The Patents (Land Grants) 1661-1940
The Patents (Land Grants) provide information on the settlement and distribution of land in Jamaica between 1661 and 1940. These grants were recorded in the Patent Libers which document the names of patentees, acreage received, location of the land and the name of those who owned land contiguous with any land that had been granted under this scheme. All land in colonial Jamaica was vested in the British Crown. To encourage settlement, it was the policy of the Crown to make to prospective settlers, by Letters Patent, land grants which were held on the payment of an annual quit rent.

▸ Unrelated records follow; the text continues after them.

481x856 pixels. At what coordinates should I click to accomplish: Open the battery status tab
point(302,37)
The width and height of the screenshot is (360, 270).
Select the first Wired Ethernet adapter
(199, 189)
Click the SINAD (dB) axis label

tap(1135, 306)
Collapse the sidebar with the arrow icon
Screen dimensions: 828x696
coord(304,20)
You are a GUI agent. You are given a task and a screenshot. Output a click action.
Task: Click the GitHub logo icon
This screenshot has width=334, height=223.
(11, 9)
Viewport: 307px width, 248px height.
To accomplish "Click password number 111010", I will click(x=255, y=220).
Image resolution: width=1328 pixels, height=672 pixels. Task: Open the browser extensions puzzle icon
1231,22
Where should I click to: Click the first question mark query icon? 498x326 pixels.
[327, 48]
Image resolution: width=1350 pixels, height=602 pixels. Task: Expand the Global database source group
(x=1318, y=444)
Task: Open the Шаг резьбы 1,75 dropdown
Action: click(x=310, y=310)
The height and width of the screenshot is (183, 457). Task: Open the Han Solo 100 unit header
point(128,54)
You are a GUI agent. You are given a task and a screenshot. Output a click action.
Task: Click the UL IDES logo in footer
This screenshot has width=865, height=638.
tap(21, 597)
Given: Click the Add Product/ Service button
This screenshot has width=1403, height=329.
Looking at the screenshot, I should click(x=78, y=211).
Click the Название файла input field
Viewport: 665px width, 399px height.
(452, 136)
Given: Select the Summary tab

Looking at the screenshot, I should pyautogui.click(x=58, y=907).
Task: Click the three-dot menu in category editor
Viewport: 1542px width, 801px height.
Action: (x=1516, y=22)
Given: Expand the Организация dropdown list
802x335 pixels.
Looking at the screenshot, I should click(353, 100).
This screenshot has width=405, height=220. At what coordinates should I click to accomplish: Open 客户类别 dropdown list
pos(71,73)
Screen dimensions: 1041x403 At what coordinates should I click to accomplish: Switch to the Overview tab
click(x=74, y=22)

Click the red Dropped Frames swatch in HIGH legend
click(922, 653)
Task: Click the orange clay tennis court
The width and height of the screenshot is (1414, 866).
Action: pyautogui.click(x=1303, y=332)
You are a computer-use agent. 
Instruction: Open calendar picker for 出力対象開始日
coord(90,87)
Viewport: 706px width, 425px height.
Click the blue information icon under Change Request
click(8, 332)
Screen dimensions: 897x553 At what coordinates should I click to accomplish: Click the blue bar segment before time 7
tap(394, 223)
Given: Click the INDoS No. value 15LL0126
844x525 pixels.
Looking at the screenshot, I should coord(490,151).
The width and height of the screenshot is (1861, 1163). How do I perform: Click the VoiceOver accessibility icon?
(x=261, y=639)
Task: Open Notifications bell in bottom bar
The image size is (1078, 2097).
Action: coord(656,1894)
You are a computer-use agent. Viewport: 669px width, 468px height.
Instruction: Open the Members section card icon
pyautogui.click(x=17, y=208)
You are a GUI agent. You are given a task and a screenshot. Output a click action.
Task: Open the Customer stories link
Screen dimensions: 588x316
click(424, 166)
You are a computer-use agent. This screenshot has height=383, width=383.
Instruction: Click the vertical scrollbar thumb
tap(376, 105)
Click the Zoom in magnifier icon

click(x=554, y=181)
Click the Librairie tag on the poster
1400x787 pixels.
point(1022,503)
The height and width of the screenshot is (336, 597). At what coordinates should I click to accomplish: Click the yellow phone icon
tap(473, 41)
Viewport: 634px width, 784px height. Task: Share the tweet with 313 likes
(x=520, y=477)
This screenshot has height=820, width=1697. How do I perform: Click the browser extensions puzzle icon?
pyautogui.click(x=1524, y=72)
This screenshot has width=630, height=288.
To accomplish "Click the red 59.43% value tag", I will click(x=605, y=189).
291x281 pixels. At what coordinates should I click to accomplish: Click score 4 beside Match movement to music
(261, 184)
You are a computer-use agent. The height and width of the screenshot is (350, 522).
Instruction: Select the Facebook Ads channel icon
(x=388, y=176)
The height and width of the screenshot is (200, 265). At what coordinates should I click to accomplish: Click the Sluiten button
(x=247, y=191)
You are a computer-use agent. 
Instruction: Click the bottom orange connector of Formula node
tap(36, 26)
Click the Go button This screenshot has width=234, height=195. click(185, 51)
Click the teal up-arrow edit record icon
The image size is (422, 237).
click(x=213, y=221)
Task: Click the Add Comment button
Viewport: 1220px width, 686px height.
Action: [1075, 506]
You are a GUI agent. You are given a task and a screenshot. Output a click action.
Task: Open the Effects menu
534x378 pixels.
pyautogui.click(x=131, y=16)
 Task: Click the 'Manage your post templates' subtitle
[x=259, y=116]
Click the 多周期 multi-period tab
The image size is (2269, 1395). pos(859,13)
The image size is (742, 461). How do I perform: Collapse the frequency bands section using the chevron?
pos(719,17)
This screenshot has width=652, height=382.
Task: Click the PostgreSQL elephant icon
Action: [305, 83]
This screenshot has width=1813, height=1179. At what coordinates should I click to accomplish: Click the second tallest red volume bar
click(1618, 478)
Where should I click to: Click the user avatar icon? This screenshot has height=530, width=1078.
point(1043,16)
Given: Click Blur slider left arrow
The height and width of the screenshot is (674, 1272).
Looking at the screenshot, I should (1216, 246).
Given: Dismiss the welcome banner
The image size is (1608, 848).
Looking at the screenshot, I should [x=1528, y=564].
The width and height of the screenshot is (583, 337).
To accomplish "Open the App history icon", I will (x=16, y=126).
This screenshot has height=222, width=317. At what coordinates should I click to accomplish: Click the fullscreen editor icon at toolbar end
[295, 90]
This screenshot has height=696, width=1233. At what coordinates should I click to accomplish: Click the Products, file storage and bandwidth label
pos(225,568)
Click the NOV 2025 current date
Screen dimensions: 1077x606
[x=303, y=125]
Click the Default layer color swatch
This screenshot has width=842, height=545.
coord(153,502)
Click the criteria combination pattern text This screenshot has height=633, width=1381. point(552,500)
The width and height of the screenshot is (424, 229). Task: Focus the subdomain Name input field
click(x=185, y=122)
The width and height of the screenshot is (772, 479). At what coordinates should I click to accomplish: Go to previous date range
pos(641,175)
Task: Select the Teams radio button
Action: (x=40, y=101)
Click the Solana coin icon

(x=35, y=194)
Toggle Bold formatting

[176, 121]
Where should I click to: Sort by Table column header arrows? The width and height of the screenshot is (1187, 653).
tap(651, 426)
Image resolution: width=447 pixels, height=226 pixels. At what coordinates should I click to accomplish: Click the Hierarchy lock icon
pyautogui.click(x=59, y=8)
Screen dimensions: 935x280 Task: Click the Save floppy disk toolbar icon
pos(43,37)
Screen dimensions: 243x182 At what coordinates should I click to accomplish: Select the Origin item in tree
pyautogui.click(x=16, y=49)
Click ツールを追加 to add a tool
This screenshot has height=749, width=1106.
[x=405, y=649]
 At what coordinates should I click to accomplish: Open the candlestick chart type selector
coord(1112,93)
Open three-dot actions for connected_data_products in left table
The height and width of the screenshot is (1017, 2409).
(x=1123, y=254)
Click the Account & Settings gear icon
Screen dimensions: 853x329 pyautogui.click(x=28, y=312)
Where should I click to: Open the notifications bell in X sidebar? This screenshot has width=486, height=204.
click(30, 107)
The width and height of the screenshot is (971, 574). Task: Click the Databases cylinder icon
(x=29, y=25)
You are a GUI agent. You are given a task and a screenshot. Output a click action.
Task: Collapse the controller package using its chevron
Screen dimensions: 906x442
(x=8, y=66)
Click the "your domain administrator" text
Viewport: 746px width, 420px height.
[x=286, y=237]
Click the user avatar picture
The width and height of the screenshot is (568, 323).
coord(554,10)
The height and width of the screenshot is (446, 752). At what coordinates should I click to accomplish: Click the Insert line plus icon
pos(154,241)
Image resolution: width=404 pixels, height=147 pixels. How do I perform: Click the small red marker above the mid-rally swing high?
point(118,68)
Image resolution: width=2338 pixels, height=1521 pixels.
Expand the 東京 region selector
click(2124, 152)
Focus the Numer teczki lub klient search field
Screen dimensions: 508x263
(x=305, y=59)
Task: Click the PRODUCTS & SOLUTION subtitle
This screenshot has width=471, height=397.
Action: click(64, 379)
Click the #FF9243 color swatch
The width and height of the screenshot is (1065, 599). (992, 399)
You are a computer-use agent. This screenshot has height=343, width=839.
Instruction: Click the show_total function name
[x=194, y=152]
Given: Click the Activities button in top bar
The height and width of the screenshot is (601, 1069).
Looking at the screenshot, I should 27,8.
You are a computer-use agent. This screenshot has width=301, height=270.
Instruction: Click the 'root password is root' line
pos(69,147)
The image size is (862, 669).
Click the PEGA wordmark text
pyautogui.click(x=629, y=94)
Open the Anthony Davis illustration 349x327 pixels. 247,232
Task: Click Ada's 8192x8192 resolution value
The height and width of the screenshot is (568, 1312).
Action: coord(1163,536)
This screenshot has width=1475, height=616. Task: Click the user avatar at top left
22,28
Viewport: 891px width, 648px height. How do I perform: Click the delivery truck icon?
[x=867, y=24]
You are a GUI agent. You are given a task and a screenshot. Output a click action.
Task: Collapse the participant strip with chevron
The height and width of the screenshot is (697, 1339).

The Proclamation of December 1662 which ratified previous proclamations regarding settlement and land distribution in Jamaica, stipulated the amount of land granted to each settler. By 1663, the majority of the landholders were independent agricultural workers, with the pattern of land tenure in Jamaica being characterized by the concentration of large landholdings in the hands of a few private entrepreneurs. The small-scale peasant type farming economy shifted to that of a plantation economy based primarily on the cultivation of sugar cane on large estates owned by a few individuals and worked by a mass of slaves. This mode of land tenure dominated the socio-economic and political life of the island through to the 20th century.
Jamaican Patents for the period, 1661-1940, are part of a series of documents from the Island Records Office and are now housed at the Jamaica Archives and Records Department (JARD). All are carefully indexed. For the 17th century alone, there are five thousand records.